Embarking on a journey through the realms of data analysis, quantitative research, and machine learning has led me beyond the expected boundaries. My passion extends not only to the intricacies of these fields but also to the essential work in quant, infrastructure development, and ETL processes—critical for unlocking the full potential of data analysis and ML endeavors.

In 2019, my exploration took a systematic turn as I ventured into testing and running strategies for the forex spot market, resulting in the birth of MBATS. Transitioning to the realm of cash equities, scalability became paramount, prompting the migration of key architectural components to the cloud. Now, four years later, my research and trading infrastructure has undergone a significant transformation. Following a recent shift from a full-time role, my sabbatical became an opportunity for personal data projects and a revamp of my infrastructure for scalable and cost-efficient operations. This journey also included aiding a former colleague in establishing the data infrastructure for a new fund. Eager to contribute to the community, I aim to share the architecture, design, and insights gleaned from this buildout, driven by valuable feedback received from prior projects such as MBATS

Quantconnect stands as a remarkable platform and has undergone significant evolution over the years. But sometimes our requirements can get a bit more intricate like working with multiple external datasets that needs staging, and performing resource intensive computations on these dataset, then we need to find ways to boost the platform's performance and capabilities. Fortunately Quantconnect was built on open-source technologies by an amazing community, and they have made the platform very flexible and feature rich that I was able integrate it easily with my external tools.

The objectives for this setup were pretty straightforward:

  • Be able to ingest and wrangle a wide range of market and alternative datasets (structured and unstructured).
  • Perform complex computations on these datasets.
  • Implement deep learning models, reinforcement learning agents, and intricate simulations.
  • Backtest strategies and transition these strategies into production with ease.
  • Being able to run fully systematic strategies on US Cash Equities.
  • Built tools, reports and alerts to help me with discretionary trading.
  • Try not to reinvent the wheel - leverage powerhouse platform like Quantconnect handle the heavy lifting wherever possible.
  • To be able to do all at the lowest cost possible.

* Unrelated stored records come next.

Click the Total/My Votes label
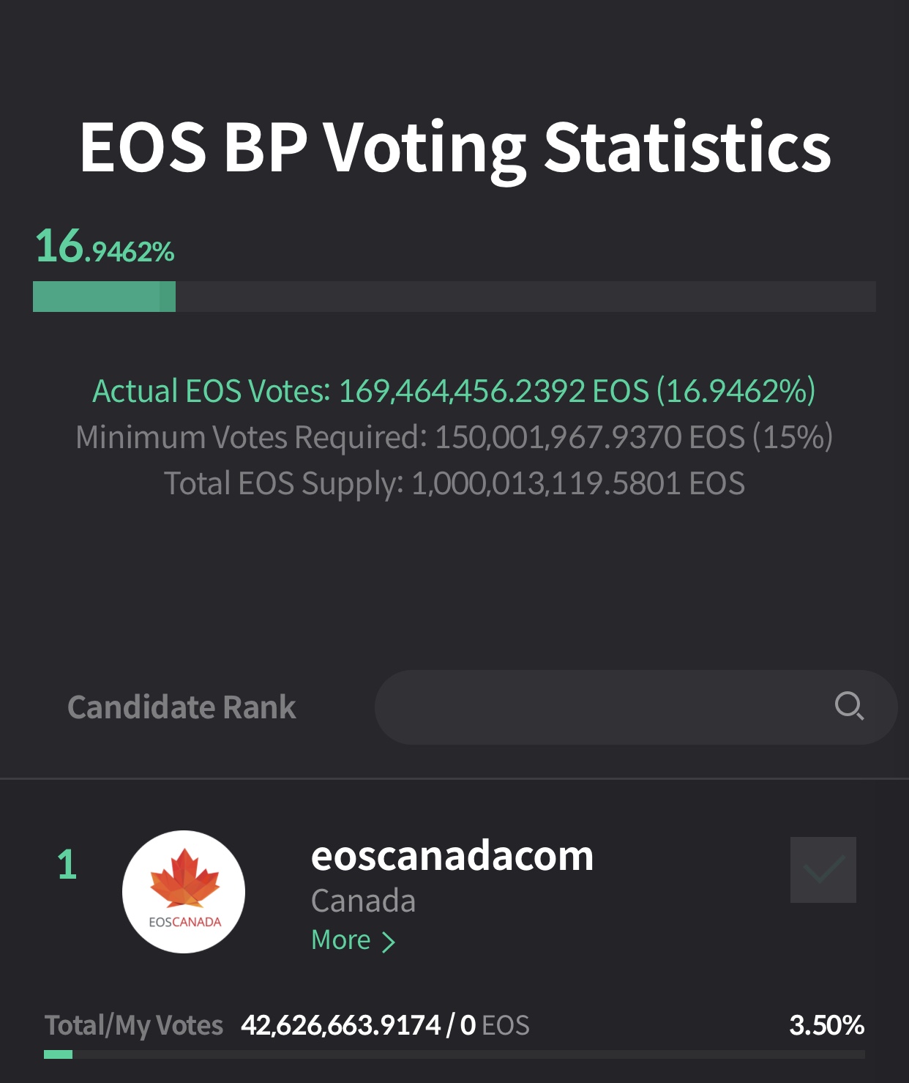 pyautogui.click(x=134, y=1025)
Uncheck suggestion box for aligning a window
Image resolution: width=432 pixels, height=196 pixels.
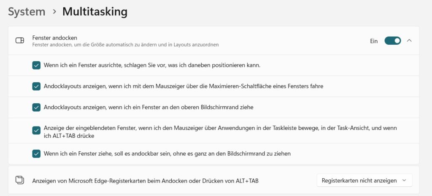(x=36, y=65)
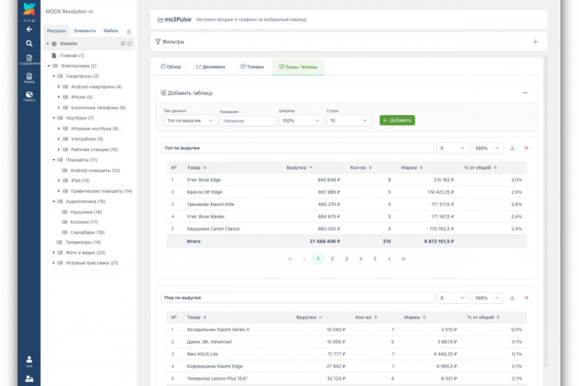Switch to the Динамика tab

coord(210,67)
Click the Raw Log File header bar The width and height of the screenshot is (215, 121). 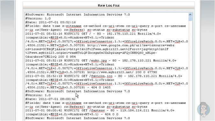(x=109, y=5)
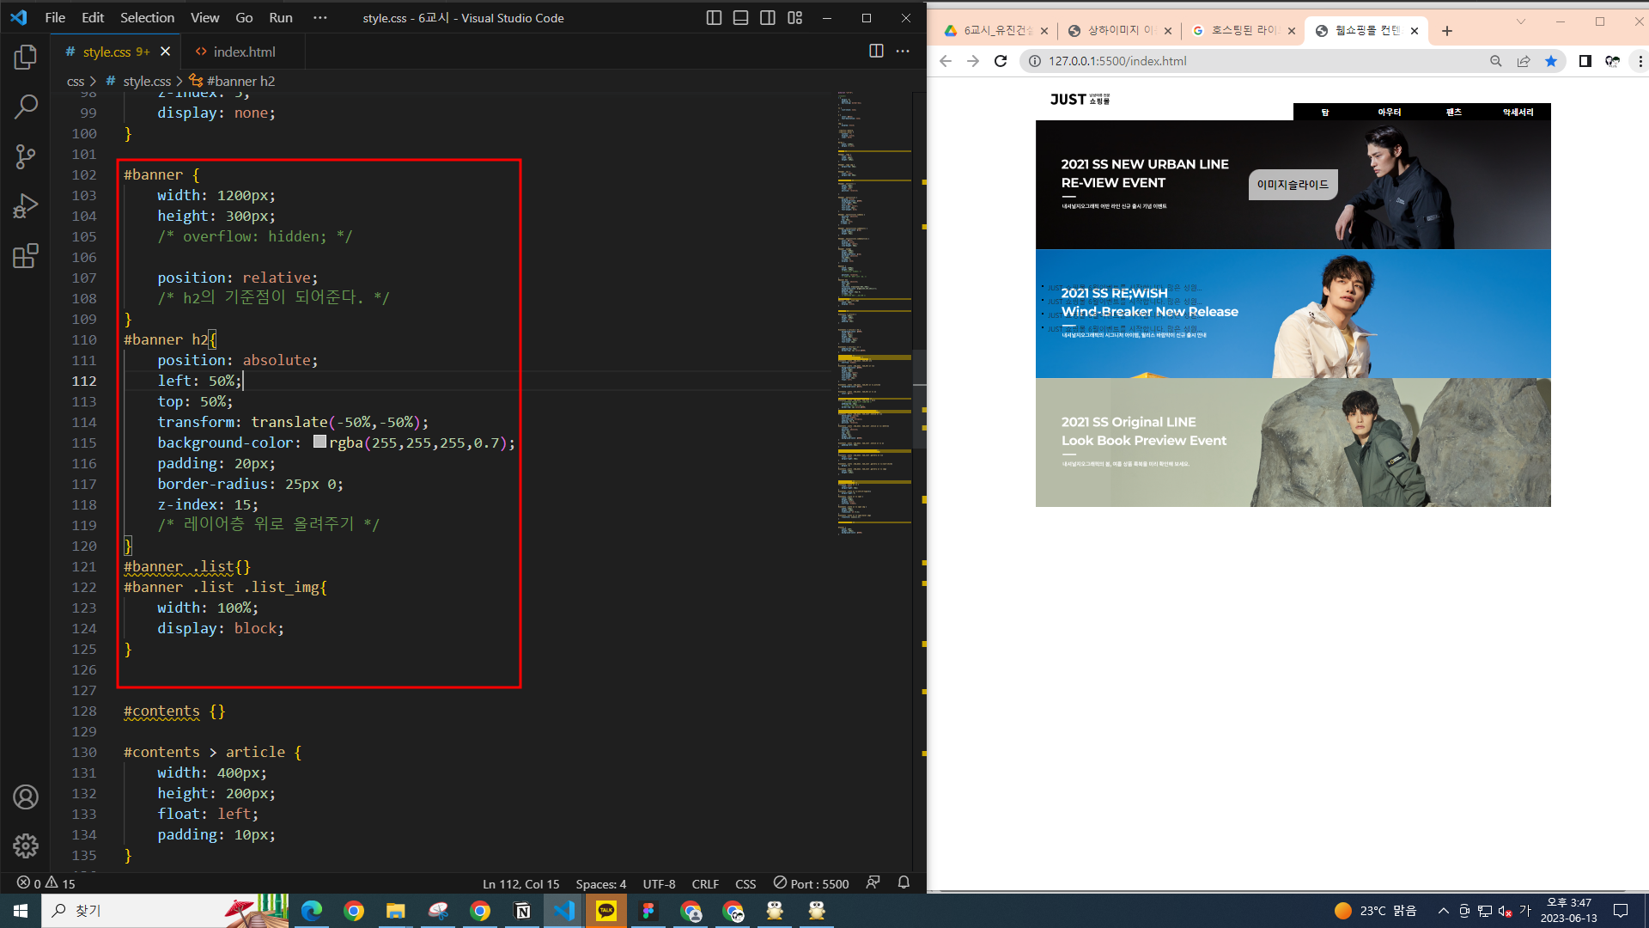Open the Run and Debug view
This screenshot has width=1649, height=928.
tap(26, 206)
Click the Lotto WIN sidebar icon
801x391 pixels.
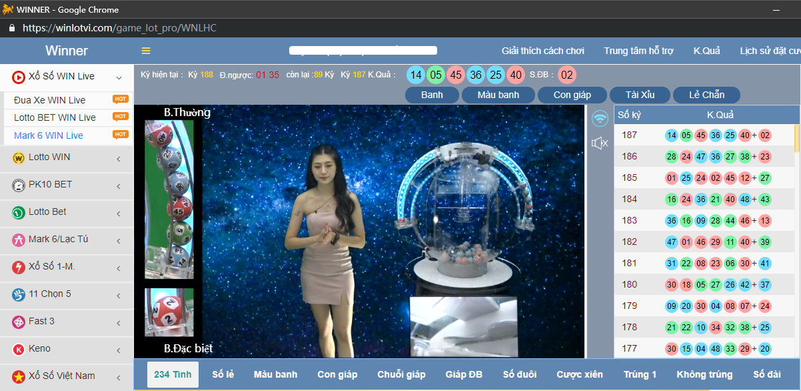tap(19, 157)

Throughout my career, I've had the privilege of collaborating with exceptionally talented individuals in the quantitative space. The current iteration of my approach draws inspiration from these collective experiences. It's important to note that I'm not asserting this as the definitive approach, as there is no singular right way to tackle these challenges. I've witnessed portfolio managers and traders achieving success using tools as simple as Excel to performing complex calculations and analytics directly within transactional databases using SQL. The key takeaway that I learned was that success lies not in adhering to a specific method but in finding the approach that fits the unique nature of your work and your style.

In larger institutions, standardized infrastructures are common, providing portfolio managers and traders with frameworks to conduct research and develop trading strategies. These systems are highly sophisticated, incorporating a myriad of middle office, back office, and ancillary systems crucial to overall operations. However, the objective here is not to replicate such comprehensive systems. Instead, the focus is on delving into the design and thought process behind a setup that has proven effective for me and few others helping us rapidly and cost effectively iterate over ideas and efficiently transitioning them into production.

Use cases

I will briefly explain 2 use cases that explains the reason why I need an external system outside Quantconnect to do some heavy lifting.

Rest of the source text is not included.